PROBLEM DESCRIPTION
All entries below are to be retyped in full, precisely as they appear.

Extracted data entries:

================================

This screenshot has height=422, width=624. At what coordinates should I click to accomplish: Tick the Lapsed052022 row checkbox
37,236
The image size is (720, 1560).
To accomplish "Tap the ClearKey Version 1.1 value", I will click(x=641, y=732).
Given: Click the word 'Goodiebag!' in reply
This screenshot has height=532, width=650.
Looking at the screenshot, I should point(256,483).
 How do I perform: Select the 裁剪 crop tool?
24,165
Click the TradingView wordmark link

================================

ANSWER
This screenshot has height=422, width=624. At what coordinates should I click to accomplish: Tick the Lapsed052022 row checkbox
37,236
The image size is (720, 1560).
To accomplish "Tap the ClearKey Version 1.1 value", I will click(x=641, y=732).
Given: Click the word 'Goodiebag!' in reply
This screenshot has height=532, width=650.
Looking at the screenshot, I should point(256,483).
 How do I perform: Select the 裁剪 crop tool?
24,165
Click the TradingView wordmark link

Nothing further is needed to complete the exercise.